[DATA IN THIS EXERCISE start]

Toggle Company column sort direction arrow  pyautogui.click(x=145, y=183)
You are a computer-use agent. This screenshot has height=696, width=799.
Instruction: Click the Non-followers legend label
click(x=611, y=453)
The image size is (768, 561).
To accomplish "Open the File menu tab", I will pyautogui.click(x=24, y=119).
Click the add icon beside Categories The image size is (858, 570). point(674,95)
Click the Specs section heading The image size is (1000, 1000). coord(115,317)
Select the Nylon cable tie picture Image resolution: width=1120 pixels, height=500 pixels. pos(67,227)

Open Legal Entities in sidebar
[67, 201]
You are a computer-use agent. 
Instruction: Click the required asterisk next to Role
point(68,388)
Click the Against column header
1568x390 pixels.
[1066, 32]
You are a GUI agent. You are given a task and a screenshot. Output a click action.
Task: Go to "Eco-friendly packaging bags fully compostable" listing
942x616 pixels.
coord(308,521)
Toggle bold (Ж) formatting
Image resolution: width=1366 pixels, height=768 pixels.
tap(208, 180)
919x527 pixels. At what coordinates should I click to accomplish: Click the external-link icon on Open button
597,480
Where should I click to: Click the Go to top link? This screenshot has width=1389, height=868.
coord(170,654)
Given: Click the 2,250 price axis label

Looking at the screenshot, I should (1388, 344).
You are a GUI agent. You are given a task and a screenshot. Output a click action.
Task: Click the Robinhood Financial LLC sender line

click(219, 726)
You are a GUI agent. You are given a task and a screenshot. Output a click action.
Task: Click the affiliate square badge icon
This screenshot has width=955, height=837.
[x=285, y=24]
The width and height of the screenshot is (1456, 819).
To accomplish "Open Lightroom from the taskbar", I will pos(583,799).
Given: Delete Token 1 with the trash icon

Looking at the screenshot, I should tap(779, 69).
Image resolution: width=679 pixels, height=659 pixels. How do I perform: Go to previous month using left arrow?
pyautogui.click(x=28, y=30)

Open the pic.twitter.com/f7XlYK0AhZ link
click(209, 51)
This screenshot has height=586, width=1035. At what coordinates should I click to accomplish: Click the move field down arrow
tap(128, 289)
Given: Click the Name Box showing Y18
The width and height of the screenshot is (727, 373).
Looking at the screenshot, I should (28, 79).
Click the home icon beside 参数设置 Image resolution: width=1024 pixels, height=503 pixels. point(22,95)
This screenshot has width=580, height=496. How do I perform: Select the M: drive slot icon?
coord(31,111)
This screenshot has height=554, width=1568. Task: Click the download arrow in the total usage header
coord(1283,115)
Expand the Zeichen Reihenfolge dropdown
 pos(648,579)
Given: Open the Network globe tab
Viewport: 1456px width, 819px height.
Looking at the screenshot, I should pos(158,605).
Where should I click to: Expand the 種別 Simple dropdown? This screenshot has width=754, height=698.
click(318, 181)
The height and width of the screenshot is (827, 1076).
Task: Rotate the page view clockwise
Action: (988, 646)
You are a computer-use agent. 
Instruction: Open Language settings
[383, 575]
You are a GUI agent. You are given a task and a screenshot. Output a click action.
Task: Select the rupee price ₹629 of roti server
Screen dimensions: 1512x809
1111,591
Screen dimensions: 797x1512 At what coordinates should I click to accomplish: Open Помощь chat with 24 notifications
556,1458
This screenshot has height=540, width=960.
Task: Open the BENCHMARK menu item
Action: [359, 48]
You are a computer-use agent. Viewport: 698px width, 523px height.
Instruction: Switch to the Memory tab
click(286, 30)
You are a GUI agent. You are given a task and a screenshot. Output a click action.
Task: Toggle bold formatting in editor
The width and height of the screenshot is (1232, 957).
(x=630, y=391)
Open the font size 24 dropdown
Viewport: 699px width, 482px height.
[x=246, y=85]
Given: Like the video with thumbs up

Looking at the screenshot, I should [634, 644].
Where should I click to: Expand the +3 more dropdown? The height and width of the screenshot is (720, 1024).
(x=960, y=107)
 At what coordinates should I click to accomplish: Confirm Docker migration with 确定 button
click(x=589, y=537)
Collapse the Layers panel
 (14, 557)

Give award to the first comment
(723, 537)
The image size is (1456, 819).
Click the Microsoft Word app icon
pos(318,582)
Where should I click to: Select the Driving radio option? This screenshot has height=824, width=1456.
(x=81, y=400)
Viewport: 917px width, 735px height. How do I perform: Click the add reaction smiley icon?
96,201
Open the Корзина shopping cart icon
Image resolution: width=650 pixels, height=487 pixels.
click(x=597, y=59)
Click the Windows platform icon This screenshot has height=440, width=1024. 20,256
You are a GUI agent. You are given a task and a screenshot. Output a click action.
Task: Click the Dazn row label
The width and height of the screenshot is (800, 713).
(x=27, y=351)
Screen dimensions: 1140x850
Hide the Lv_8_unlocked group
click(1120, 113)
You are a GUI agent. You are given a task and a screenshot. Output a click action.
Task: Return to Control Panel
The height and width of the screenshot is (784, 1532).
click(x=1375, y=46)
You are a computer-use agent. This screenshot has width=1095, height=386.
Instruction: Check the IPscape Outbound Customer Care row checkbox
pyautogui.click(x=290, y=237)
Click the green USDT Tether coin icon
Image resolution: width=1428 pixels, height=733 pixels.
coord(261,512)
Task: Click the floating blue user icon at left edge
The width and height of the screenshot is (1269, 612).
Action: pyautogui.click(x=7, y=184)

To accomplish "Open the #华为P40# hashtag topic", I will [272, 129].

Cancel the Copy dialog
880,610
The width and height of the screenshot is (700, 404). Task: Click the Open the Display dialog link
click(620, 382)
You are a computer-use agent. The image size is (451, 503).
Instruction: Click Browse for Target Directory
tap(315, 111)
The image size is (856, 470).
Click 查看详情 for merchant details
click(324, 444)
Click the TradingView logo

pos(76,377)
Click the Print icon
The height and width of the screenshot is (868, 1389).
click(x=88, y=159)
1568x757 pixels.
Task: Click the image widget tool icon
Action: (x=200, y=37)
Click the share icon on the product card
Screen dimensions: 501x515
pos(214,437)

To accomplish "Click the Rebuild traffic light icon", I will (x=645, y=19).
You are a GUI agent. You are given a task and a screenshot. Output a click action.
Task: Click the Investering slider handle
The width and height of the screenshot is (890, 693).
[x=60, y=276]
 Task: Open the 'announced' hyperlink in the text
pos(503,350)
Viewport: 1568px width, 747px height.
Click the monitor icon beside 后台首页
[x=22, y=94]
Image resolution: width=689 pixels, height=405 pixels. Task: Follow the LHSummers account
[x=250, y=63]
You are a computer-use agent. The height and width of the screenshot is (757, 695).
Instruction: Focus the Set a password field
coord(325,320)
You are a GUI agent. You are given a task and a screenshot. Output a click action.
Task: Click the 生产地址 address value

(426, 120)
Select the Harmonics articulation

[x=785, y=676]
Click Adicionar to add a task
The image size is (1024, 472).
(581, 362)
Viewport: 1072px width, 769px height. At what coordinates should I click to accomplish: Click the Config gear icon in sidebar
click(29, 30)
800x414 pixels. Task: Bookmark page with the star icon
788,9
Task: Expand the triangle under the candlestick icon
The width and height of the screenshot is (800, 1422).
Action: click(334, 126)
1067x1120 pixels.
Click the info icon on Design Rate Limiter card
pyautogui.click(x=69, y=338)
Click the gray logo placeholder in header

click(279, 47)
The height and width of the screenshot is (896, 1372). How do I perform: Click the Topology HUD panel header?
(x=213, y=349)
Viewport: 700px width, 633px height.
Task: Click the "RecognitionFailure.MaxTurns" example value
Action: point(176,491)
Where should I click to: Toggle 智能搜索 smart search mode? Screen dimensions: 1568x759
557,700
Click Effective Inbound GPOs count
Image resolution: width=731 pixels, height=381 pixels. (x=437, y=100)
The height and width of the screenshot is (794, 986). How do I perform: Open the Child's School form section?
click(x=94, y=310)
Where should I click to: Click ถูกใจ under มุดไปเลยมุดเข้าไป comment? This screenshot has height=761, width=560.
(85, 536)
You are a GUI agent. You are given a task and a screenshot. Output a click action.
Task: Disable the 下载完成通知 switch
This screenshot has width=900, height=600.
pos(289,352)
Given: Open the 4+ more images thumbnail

[DATA IN THIS EXERCISE end]

[THE TASK]: Please copy the records from the start through the line with "point(68,388)", switching "Legal Entities" to "Billing Accounts" and leaving everything else unchanged.

[ANSWER FOR THIS EXERCISE]:
Toggle Company column sort direction arrow  pyautogui.click(x=145, y=183)
You are a computer-use agent. This screenshot has height=696, width=799.
Instruction: Click the Non-followers legend label
click(x=611, y=453)
The image size is (768, 561).
To accomplish "Open the File menu tab", I will pyautogui.click(x=24, y=119).
Click the add icon beside Categories The image size is (858, 570). point(674,95)
Click the Specs section heading The image size is (1000, 1000). coord(115,317)
Select the Nylon cable tie picture Image resolution: width=1120 pixels, height=500 pixels. pos(67,227)

Open Billing Accounts in sidebar
[67, 201]
You are a computer-use agent. 
Instruction: Click the required asterisk next to Role
point(68,388)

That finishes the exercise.